[Stored data entries]
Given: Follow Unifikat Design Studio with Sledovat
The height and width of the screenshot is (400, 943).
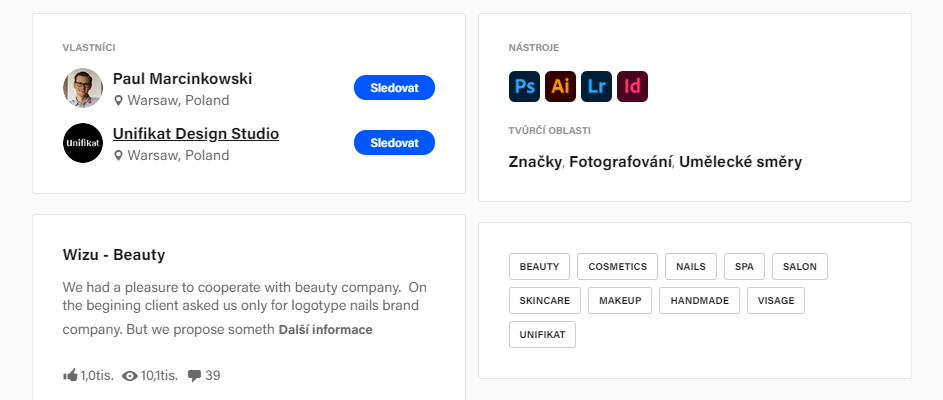Looking at the screenshot, I should tap(395, 143).
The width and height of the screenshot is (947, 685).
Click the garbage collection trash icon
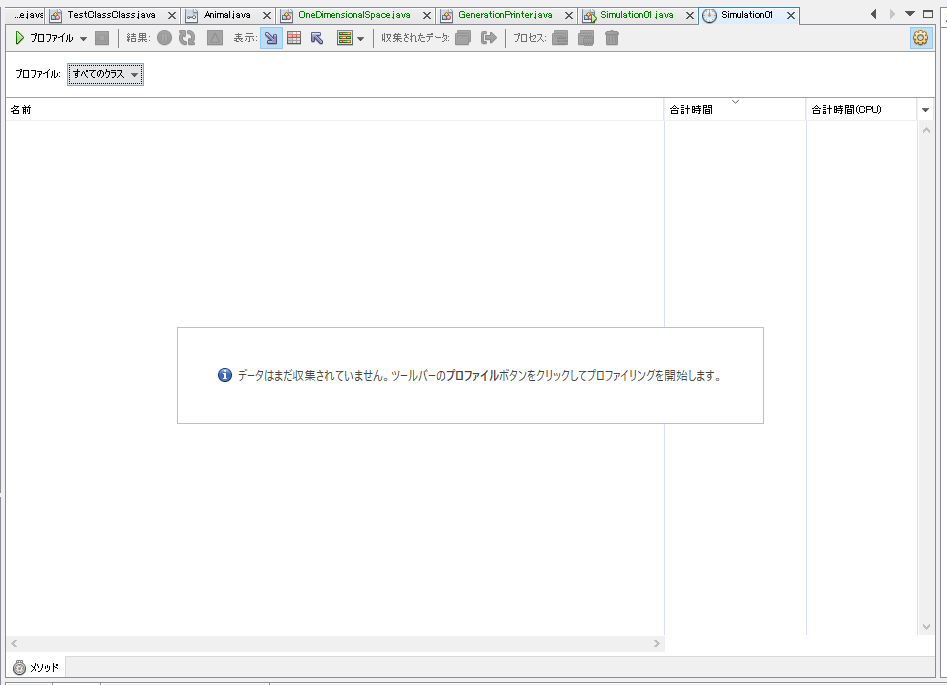tap(612, 38)
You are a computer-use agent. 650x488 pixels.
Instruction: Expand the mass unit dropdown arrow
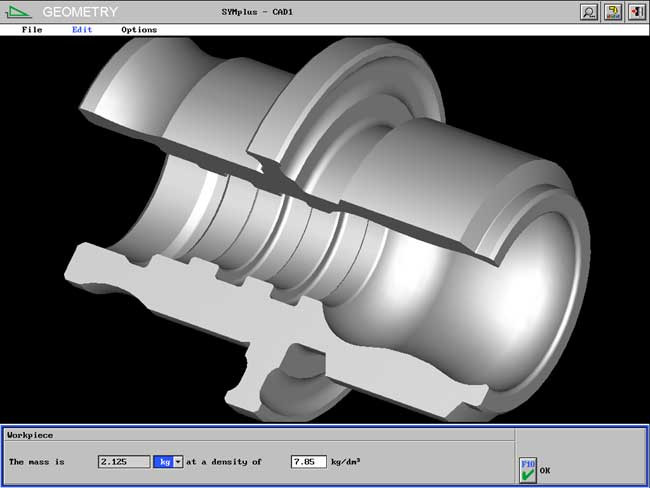tap(178, 461)
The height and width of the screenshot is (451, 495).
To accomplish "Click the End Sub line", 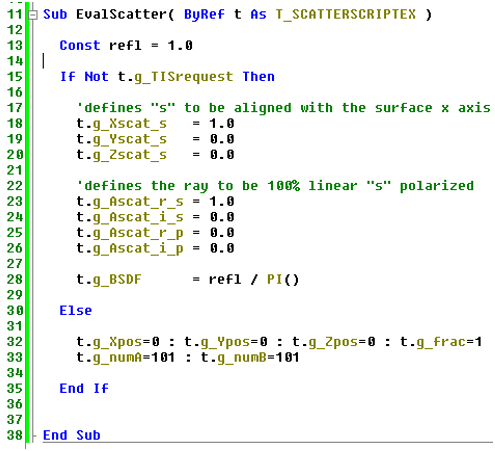I will pyautogui.click(x=72, y=435).
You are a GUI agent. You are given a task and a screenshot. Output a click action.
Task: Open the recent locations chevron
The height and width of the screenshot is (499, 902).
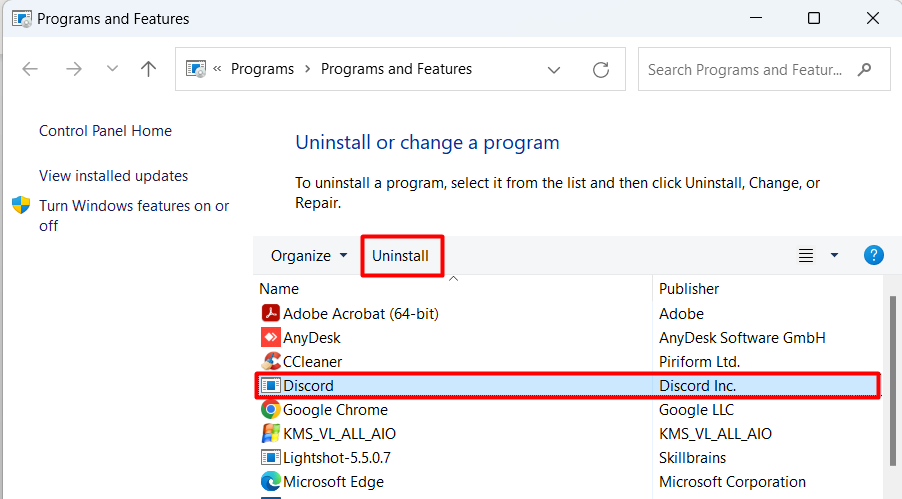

** Exercise brief **
Gather all lines from the records above in which "agent" appears.

** Solution **
You are a computer-use agent. 650x488 pixels.
You are a GUI agent. You are given a task and a screenshot. Output a click action.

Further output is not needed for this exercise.